- **SHORT EXERCISE**: From the material below, extract only the lines starting at the one that contains "coordinates (251, 513)." and ending at the one that contains "Personal Files is", including both, and reproduce them verbatim.

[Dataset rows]
········

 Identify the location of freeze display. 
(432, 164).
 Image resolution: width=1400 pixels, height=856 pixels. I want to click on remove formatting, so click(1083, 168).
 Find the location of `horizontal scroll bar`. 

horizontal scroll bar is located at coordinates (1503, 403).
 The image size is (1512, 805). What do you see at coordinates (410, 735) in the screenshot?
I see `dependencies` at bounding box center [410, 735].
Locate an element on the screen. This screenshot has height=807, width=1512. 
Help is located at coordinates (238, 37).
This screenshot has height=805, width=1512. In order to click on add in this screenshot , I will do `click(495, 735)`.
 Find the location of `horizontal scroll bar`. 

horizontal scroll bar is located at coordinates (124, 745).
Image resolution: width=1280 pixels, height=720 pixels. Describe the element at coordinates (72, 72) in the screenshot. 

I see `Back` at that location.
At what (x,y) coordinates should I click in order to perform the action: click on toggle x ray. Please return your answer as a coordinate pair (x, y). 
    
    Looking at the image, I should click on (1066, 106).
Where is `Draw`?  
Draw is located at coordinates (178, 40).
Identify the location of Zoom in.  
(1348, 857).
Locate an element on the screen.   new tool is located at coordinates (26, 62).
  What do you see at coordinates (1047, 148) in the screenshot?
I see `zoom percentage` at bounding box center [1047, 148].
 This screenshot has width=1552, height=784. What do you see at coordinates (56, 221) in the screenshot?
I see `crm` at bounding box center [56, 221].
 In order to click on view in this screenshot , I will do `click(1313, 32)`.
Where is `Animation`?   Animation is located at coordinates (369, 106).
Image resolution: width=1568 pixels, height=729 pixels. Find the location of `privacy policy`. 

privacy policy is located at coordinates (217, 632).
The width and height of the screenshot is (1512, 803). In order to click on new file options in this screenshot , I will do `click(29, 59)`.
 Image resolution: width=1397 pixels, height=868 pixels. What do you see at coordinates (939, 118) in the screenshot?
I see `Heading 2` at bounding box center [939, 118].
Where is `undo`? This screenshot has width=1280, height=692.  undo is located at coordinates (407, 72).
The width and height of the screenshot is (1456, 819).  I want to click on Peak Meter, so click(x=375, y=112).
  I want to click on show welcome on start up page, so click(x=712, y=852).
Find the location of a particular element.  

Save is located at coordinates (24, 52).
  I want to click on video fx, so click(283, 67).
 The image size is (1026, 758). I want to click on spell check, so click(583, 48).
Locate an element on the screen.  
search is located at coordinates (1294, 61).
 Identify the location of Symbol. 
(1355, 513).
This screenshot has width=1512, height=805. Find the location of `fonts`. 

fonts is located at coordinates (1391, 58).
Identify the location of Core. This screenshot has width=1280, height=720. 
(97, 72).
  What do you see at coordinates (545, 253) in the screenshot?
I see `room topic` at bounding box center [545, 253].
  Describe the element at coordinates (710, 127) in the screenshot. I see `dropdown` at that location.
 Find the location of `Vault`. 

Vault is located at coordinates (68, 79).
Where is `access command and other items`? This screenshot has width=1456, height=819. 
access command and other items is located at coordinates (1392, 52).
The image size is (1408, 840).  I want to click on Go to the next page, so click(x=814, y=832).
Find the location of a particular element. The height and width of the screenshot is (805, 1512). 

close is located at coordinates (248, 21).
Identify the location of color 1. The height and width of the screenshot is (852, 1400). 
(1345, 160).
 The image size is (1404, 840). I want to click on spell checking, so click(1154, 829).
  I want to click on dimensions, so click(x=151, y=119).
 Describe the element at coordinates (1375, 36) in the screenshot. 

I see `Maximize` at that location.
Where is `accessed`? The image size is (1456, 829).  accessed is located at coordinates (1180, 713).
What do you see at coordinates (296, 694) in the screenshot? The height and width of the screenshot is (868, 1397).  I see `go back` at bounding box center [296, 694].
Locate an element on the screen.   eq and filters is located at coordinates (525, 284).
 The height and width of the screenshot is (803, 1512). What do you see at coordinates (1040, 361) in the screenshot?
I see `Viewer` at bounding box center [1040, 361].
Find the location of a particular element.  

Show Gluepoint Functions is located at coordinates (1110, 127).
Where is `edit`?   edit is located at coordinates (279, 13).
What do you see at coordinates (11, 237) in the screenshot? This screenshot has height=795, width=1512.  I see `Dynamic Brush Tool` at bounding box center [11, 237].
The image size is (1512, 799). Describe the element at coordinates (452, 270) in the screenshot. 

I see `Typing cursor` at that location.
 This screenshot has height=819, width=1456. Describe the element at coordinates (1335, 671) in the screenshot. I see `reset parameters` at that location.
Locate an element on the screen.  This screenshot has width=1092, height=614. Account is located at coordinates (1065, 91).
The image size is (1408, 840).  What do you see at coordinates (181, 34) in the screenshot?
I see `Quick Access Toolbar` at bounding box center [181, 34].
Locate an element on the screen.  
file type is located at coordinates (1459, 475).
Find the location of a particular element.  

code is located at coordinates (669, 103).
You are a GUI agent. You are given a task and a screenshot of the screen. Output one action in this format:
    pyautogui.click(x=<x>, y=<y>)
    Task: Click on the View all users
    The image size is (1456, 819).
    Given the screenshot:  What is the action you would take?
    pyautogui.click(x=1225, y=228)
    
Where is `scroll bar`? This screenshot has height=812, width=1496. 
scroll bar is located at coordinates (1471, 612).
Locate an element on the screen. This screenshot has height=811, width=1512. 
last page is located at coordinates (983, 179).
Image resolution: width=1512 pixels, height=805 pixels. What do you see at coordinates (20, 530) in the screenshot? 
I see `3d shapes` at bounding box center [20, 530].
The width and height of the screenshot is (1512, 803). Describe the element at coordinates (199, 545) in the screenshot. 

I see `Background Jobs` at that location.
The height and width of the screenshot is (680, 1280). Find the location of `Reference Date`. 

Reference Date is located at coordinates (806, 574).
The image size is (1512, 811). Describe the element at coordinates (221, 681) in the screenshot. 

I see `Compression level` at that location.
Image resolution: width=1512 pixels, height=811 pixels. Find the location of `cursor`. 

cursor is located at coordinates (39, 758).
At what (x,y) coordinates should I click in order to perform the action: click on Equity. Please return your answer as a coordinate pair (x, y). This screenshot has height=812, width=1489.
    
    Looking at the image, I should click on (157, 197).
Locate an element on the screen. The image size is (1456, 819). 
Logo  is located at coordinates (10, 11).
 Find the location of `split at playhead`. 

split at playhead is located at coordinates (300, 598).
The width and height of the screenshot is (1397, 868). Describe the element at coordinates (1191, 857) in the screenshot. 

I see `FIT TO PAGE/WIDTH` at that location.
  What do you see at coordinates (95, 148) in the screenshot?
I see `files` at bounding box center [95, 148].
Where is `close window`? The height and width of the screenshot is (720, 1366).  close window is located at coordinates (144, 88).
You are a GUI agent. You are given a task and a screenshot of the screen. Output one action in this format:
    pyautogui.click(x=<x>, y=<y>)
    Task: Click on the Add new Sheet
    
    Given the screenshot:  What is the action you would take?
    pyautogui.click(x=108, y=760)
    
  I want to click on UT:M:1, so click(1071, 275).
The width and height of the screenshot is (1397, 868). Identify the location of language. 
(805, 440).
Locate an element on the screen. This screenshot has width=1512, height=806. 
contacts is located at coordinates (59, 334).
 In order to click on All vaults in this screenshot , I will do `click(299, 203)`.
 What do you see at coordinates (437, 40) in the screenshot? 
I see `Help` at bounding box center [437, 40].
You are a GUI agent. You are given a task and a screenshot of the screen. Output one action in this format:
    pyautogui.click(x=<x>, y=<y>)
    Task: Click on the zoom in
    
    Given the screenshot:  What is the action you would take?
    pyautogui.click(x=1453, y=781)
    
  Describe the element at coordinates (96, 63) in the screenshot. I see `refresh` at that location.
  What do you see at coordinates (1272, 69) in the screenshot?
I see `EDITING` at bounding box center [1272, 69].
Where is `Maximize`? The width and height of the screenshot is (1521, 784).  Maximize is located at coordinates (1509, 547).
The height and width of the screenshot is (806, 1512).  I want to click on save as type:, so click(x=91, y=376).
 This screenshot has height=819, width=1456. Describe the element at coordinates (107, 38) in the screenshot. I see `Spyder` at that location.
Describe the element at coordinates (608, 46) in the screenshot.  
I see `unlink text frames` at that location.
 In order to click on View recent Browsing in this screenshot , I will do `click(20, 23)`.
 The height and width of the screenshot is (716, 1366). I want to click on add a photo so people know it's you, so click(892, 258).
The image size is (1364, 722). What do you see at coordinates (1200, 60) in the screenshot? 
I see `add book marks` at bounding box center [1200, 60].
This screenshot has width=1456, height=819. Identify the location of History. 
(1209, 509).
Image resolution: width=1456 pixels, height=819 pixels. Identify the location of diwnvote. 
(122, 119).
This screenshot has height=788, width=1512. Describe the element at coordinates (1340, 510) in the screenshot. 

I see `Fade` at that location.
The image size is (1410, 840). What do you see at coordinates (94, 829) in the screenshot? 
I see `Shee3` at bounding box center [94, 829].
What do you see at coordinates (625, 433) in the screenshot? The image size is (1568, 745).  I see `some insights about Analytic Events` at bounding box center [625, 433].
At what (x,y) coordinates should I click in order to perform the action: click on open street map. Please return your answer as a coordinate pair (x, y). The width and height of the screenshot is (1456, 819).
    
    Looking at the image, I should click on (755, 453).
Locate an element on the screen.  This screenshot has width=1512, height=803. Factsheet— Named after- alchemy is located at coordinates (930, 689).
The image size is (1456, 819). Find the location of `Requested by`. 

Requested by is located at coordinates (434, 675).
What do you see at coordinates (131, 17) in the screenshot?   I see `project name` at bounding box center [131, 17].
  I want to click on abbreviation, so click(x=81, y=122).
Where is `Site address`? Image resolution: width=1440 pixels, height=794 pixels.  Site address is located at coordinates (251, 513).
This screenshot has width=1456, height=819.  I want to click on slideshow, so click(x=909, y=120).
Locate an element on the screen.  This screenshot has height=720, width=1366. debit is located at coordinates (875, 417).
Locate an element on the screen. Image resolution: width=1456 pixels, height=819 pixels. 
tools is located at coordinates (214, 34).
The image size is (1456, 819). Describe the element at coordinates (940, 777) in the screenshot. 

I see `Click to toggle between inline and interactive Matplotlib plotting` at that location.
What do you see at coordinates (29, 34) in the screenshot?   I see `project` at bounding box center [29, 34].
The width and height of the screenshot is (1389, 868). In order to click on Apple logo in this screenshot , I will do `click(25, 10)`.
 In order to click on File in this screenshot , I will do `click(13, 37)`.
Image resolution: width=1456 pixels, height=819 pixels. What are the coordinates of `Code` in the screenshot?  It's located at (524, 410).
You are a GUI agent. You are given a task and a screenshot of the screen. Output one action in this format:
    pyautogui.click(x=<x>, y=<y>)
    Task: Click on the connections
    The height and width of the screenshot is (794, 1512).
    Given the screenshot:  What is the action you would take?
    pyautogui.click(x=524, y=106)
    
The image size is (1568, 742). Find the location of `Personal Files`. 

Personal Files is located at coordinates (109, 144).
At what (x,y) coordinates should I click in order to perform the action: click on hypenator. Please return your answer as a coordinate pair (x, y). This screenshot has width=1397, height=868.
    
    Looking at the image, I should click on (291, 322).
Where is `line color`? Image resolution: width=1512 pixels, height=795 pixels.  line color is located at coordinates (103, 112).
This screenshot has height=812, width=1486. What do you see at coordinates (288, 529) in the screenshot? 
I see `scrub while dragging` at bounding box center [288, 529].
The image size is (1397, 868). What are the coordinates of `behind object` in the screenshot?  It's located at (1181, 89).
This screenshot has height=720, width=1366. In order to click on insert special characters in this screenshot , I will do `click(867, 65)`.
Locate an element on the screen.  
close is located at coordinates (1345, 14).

········

- **RESULT OF THE TASK**:
Where is `Site address`? Image resolution: width=1440 pixels, height=794 pixels.  Site address is located at coordinates (251, 513).
This screenshot has width=1456, height=819.  I want to click on slideshow, so click(x=909, y=120).
Locate an element on the screen.  This screenshot has height=720, width=1366. debit is located at coordinates (875, 417).
Locate an element on the screen. Image resolution: width=1456 pixels, height=819 pixels. 
tools is located at coordinates (214, 34).
The image size is (1456, 819). Describe the element at coordinates (940, 777) in the screenshot. 

I see `Click to toggle between inline and interactive Matplotlib plotting` at that location.
What do you see at coordinates (29, 34) in the screenshot?   I see `project` at bounding box center [29, 34].
The width and height of the screenshot is (1389, 868). In order to click on Apple logo in this screenshot , I will do `click(25, 10)`.
 In order to click on File in this screenshot , I will do `click(13, 37)`.
Image resolution: width=1456 pixels, height=819 pixels. What are the coordinates of `Code` in the screenshot?  It's located at (524, 410).
You are a GUI agent. You are given a task and a screenshot of the screen. Output one action in this format:
    pyautogui.click(x=<x>, y=<y>)
    Task: Click on the connections
    The height and width of the screenshot is (794, 1512).
    Given the screenshot:  What is the action you would take?
    pyautogui.click(x=524, y=106)
    
The image size is (1568, 742). Find the location of `Personal Files`. 

Personal Files is located at coordinates (109, 144).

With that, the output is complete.